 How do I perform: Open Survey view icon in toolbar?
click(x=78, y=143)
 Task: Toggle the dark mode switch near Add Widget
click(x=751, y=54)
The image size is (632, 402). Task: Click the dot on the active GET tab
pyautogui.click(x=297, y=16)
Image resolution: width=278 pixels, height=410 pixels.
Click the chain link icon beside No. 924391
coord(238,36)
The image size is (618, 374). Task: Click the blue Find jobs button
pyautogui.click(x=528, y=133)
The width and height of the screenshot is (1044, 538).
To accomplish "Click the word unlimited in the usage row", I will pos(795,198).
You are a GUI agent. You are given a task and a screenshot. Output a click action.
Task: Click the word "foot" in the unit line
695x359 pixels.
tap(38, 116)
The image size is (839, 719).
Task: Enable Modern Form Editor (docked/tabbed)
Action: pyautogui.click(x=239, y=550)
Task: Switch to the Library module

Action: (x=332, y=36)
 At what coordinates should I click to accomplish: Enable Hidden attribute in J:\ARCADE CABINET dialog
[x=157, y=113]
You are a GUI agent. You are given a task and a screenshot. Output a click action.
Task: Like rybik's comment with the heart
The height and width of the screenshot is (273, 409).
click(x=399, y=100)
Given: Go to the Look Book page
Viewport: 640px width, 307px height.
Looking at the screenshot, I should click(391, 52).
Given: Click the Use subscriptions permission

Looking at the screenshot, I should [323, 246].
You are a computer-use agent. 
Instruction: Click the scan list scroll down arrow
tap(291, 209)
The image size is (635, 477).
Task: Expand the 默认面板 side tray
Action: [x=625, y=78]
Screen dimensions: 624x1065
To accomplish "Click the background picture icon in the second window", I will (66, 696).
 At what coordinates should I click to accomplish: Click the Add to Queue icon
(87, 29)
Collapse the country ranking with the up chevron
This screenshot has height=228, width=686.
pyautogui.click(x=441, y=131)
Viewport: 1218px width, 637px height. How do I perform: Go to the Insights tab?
════════════════
§ Work required: Starting with the line with "Task: Switch to the Library module" above and going on through the line with "You are a computer-use agent.", transcribe every line exactly, both ends included, and add nothing.

§ Output for this task:
Task: Switch to the Library module

Action: (x=332, y=36)
 At what coordinates should I click to accomplish: Enable Hidden attribute in J:\ARCADE CABINET dialog
[x=157, y=113]
You are a GUI agent. You are given a task and a screenshot. Output a click action.
Task: Like rybik's comment with the heart
The height and width of the screenshot is (273, 409).
click(x=399, y=100)
Given: Go to the Look Book page
Viewport: 640px width, 307px height.
Looking at the screenshot, I should click(391, 52).
Given: Click the Use subscriptions permission

Looking at the screenshot, I should [323, 246].
You are a computer-use agent. 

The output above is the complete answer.